Data! In many cases it becomes an increasingly larger part of our testing. The need to evaluate it or the need to create it. 5 years ago when I did an internship at a company that creates a popular tool for data visualization and analysis, the limit for “big data” had risen to 1 million rows.. As testers we constantly need to create or evaluate large amounts of data, and manually that quickly becomes a tedious or impossible task. Of course you can rely on samples and of course you can rely on small amounts of test data. You may even be lucky enough to get real data from a production environment. At several times I have found myself being in a situation where I want to evaluate, or create thousands of data posts. My go to language for doing this is Python. I’ve tried others but I always return to Python. It has served me well. In this talk I will give examples how I’ve done this.
Like when I made an elaborate script to insert customers in a database for use as test data. The system was under development and with each release the script had to be tweaked since there were new keys, new columns or new relations to take into consideration.
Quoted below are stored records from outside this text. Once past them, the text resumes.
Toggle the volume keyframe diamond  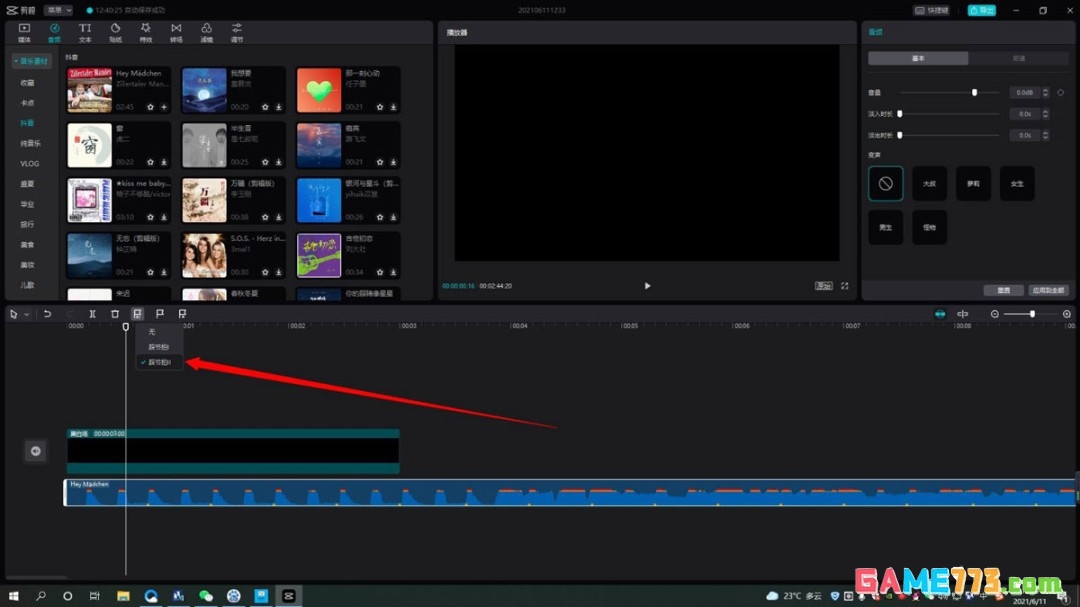click(1061, 92)
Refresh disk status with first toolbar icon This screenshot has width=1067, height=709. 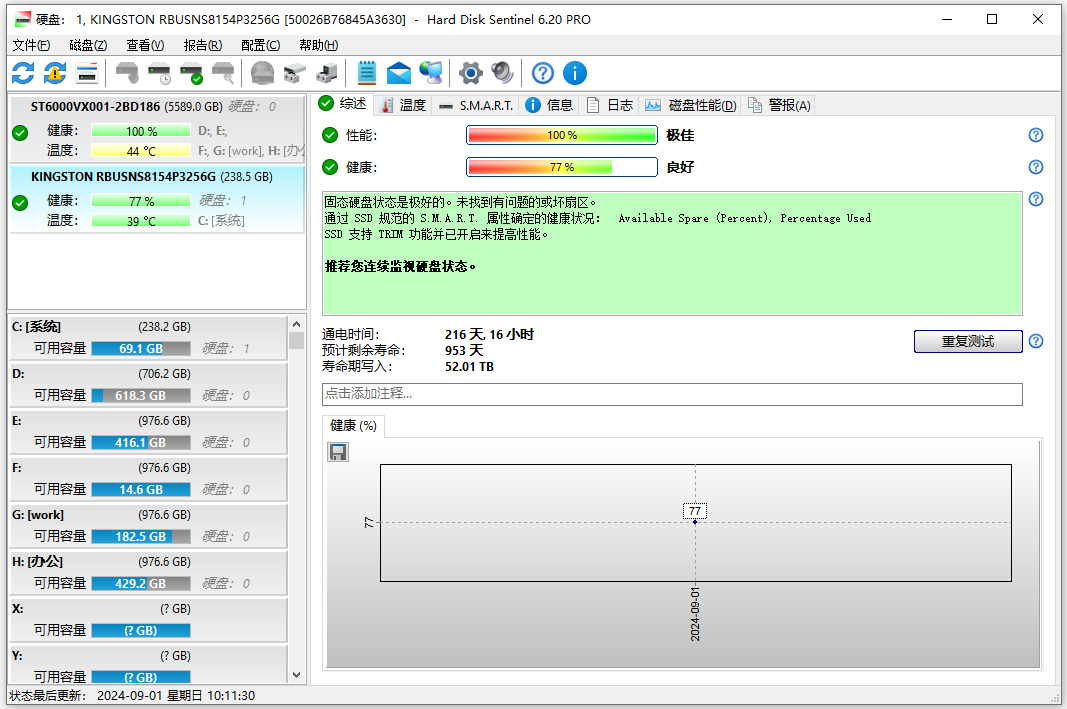[22, 72]
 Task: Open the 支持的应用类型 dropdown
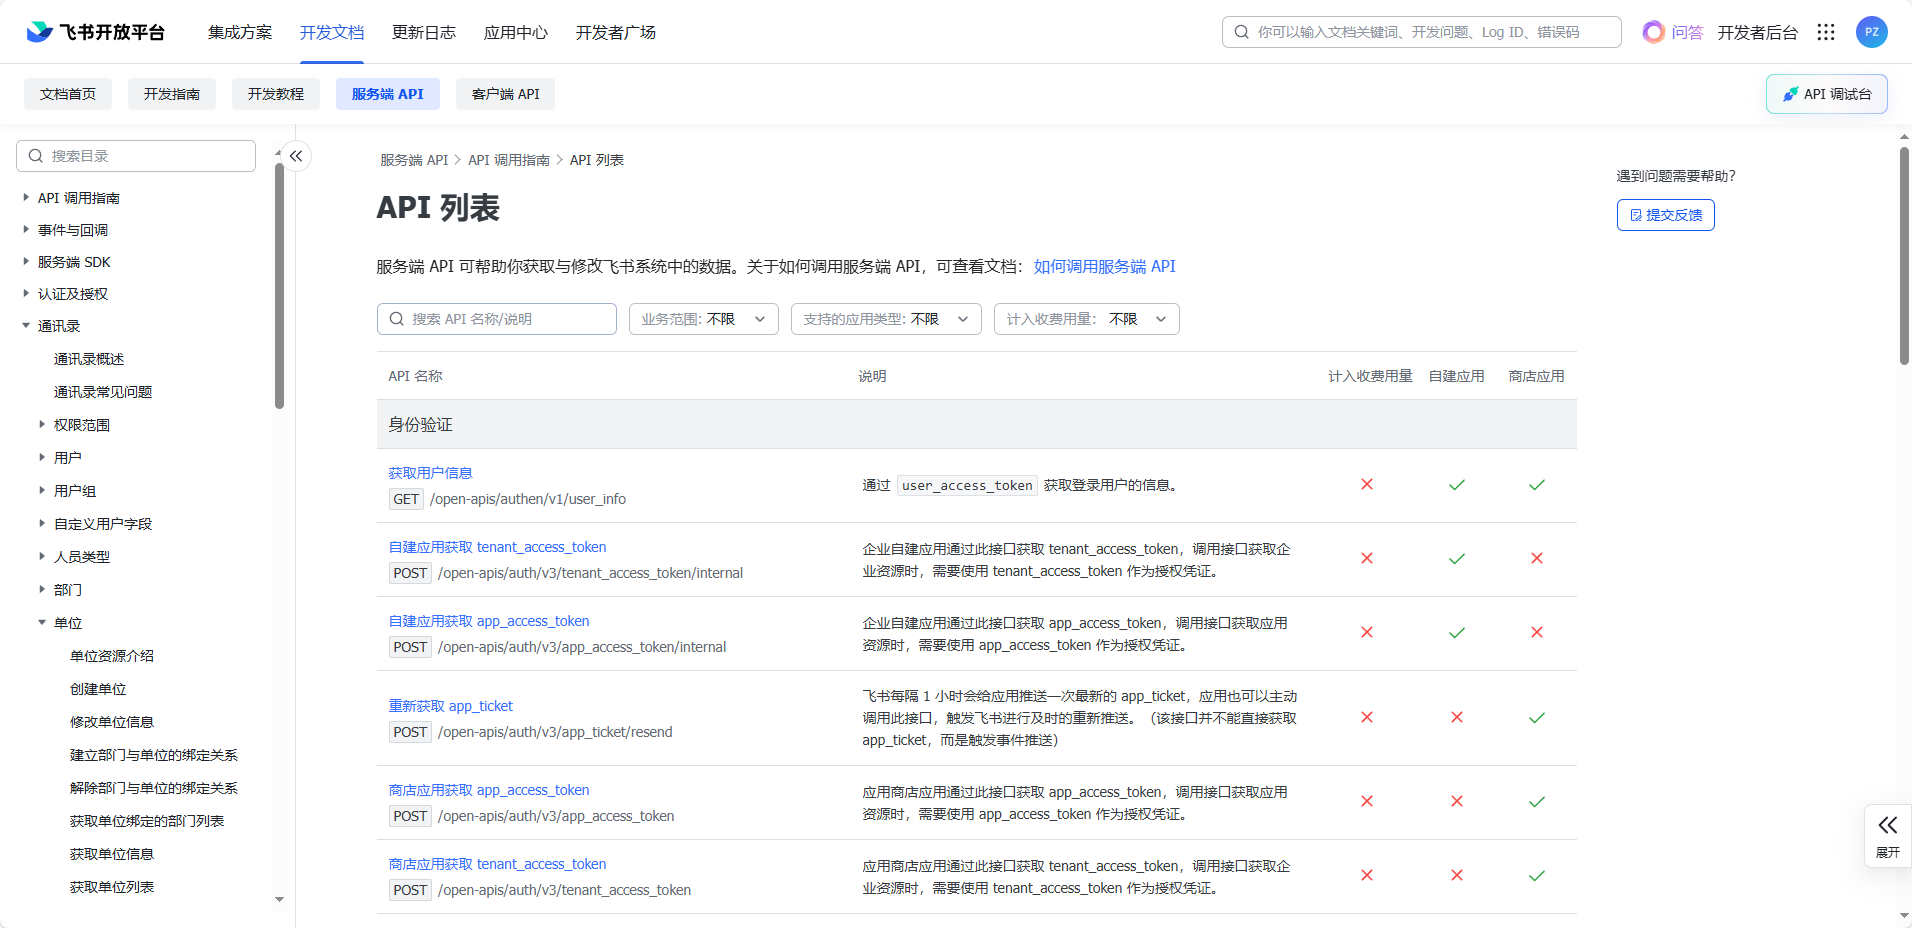pos(885,319)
I will talk about how I have compared hundreds of thousands of data rows to evaluate two different imports of traffic data, a task that was among the hardest I’ve ever done and that, even though it occasionally required a lot of hands on, manual evaluation, down to the level where we had to reconstruct paper timetables to evaluate some data, had been a lot more tedious if I had not been able to rely on a trusty old Python script for the initial evaluation.
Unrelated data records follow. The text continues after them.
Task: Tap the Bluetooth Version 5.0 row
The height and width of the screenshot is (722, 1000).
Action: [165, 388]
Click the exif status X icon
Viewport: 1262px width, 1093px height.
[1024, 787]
Today we often have discussions if testers should learn to code or not. This talk will not take up the pros or cons of coding testers, because obviously I do a bit of coding. It is however, a relatively basic speech, and hopefully it will inspire some testers who has newly started coding, or even some who does not code, to at least try it out.
The day after:
The day after, attendees will hopefully be inspired about the use of Python when it comes to data generation and data evaluation in testing. In the talk they will have seen some simple examples of how both evaluation and creation can be done and maybe they have already checked out a tutorial or two that was provided in the speech?